Hélène Gagné, planificatrice financière et gestionnaire de portefeuille chez Gestion Privée PEAK, fait écho à ces propos. «Quand un client m’approche, je lui demande toujours s’il a une conjointe, et que nous fassions la rencontre ensemble. En effet, il y a des sujets à aborder et des choix à faire qui ont des répercussions sur le couple», souligne-t-elle, en précisant qu’aujourd’hui, les femmes s’intéressent davantage aux questions d’argent.

Le couple qui a une perspective à long terme doit effectivement préparer ensemble son cheminement vers l’indépendance financière qui s’acquiert habituellement à la retraite, affirme aussi Gaétan Veillette, planificateur financier chez Groupe Investors.

«Bien des facteurs influencent la dynamique dans un couple. Le conseiller doit donc amener ses clients à s’informer, à réfléchir, à saisir des occasions, à agir, à être sensibilisés à certaines situations», précise-t-il.

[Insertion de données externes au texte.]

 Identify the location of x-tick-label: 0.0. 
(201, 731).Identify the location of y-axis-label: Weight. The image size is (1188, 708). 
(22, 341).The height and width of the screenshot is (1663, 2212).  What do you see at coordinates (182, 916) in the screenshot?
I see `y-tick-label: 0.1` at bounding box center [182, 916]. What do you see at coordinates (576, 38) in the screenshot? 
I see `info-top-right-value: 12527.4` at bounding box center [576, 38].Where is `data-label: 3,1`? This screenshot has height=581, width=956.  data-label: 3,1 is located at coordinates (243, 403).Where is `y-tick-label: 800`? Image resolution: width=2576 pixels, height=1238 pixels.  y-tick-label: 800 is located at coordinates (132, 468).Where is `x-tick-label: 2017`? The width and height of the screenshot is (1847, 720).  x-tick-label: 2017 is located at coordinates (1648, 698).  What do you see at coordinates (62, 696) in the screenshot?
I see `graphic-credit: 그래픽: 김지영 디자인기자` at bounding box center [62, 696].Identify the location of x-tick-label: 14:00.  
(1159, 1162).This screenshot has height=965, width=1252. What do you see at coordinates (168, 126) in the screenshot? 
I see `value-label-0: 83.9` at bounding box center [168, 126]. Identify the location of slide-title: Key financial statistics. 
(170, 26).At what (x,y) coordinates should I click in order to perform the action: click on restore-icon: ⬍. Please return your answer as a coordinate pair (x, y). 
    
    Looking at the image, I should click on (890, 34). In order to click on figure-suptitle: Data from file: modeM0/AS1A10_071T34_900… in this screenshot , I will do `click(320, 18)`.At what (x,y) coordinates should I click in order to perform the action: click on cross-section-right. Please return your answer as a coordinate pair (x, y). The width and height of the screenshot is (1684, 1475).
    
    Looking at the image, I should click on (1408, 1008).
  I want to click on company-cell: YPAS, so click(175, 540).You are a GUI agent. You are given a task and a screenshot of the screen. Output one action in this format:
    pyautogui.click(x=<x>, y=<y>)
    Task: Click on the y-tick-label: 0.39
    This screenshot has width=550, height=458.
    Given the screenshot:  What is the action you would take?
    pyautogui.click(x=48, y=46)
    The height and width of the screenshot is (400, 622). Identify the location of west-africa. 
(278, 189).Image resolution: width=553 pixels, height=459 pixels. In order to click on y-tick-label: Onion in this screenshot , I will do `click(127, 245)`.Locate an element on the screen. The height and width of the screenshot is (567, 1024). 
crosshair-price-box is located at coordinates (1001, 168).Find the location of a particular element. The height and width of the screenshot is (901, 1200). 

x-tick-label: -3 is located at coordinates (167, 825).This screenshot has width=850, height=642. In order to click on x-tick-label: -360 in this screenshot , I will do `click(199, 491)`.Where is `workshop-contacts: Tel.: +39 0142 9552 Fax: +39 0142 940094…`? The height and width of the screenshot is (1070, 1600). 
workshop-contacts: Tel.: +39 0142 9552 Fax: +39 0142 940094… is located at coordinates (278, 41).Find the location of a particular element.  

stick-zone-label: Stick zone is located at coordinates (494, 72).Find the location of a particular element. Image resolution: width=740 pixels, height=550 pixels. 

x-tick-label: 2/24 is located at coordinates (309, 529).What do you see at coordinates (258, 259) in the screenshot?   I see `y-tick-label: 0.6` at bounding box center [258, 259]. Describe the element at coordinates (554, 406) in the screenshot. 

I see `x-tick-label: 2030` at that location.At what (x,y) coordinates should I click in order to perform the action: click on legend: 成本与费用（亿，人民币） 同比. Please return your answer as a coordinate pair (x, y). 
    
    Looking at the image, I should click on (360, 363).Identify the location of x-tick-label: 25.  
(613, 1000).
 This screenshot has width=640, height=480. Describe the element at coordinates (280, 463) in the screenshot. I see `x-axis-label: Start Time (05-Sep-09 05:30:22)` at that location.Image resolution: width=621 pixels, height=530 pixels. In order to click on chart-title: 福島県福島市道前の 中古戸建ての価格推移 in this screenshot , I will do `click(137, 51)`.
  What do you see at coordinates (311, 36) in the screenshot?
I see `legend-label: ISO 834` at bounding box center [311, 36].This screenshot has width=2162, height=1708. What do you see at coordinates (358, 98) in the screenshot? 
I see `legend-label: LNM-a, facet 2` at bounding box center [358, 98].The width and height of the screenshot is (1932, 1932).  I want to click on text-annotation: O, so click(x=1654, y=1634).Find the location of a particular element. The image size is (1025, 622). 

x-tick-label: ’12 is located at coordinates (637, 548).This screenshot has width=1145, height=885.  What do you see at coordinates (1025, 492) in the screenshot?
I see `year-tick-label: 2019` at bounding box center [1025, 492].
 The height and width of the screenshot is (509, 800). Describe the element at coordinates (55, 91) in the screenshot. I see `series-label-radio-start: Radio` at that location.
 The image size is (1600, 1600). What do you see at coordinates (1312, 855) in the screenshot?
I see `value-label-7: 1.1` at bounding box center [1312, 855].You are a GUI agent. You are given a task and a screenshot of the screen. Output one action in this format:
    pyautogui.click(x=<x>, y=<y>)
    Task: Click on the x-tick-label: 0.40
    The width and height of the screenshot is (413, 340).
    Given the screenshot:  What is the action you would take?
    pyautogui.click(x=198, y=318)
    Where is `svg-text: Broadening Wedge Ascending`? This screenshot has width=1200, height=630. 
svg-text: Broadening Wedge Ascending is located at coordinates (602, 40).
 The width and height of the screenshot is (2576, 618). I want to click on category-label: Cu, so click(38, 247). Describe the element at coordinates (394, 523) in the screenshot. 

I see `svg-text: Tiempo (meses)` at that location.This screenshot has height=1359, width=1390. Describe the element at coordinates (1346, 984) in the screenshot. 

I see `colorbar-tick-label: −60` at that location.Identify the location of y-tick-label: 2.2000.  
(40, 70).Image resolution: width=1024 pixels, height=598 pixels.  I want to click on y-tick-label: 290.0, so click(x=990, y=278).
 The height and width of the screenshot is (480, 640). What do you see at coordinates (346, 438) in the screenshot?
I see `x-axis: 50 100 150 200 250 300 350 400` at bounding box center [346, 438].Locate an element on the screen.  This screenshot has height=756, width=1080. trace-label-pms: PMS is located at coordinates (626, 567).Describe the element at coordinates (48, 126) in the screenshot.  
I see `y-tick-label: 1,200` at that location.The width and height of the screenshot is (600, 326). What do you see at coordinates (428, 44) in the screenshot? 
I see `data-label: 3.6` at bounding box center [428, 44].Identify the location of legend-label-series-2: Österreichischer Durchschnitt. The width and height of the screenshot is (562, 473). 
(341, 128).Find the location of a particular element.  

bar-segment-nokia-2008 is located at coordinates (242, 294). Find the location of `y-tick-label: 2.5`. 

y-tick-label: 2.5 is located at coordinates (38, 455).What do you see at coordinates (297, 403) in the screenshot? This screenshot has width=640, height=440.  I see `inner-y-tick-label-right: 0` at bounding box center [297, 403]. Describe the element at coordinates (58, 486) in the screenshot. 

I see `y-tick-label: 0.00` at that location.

Hélène Belleau note toutefois que certains conseillers n’ont pas les connaissances nécessaires pour parler de la gestion de l’argent dans le couple. «Certains ne savent même pas qu’il y a une différence importante si un couple est marié ou s’il vit en union libre lorsqu’il est question du partage du patrimoine familial. Pourtant, le Québec est le champion des unions libres au pays», a-t-elle pu constater.

D’amour et d’eau fraîche

Les couples fonctionnent principalement selon trois modes de gestion, note Hélène Belleau, qui a agi comme experte dans la célèbre saga judiciaire «Éric c. Lola». Plus de la moitié des ménages (54 %) mettent en commun leurs revenus et s’en servent pour payer toutes leurs dépenses, y compris les dépenses personnelles.

Dans 37 % des ménages, les conjoints conservent leurs propres revenus, mais paient ensemble les dépenses communes. Celles-ci sont le plus souvent payées au prorata des revenus de chacun (21 %), soit assumées moitié-moitié (16 %). Enfin, dans 9 % des couples, un seul conjoint paie toutes les dépenses du ménage. Les couples recomposés sont plus enclins à partager les dépenses que les couples qui n’ont pas encore connu de rupture.

Chacune de ces formules a ses avantages et ses inconvénients, constate Hélène Belleau. Par exemple, la mise en commun des revenus permet de mettre dans la balance le temps rémunéré consacré aux enfants, aux courses et à l’entretien de la maison. Ce mode de fonctionnement peut aussi devenir un piège.

«Celui qui gagne le plus est celui qui a le plus de légitimité pour décider des dépenses. La personne qui gagne moins restreint souvent d’elle-même ses dépenses, même si l’autre ne fait aucune pression en ce sens», indique la sociologue, qui mène des recherches sur la famille et la gestion de l’argent au sein des couples depuis une dizaine d’années.

Conseiller au secours

Un conseiller qui traite un dossier de couple doit d’ailleurs clarifier plusieurs points, précise Gaétan Veillette. Il doit justement connaître le statut (marié, en union de fait), le mode de gestion des épargnes et dépenses ou savoir comment se répartit le patrimoine de chacun des membres.

Il n’est pas souhaitable, entre autres, de concentrer la détention du patrimoine ou d’en confier l’administration à un seul membre du couple. Il importe aussi d’avoir des actes légaux appropriés : convention de vie commune, procuration, mandat en cas d’inaptitude, testament, contrat de mariage, convention d’actionnaire.

Force est de reconnaître toutefois que «la majorité des actifs est bien souvent au nom du conjoint, parce qu’il a généralement gagné de meilleurs salaires et que la femme a dû s’absenter du travail pour des congés prolongés de maternité», constate Hélène Gagné.

La question du revenu familial est d’ailleurs un mythe entretenu par le gouvernement qui additionne les revenus des deux conjoints et utilise ces statistiques pour déterminer l’accès à différents programmes sociaux, affirme Hélène Belleau.

Or, l’idée même du revenu familial suppose que les couples mettent en commun leurs revenus, qu’ils ont accès à cet argent et qu’ils partagent les dépenses communes. Les recherches menées par la sociologue démontrent pourtant qu’on est loin du compte.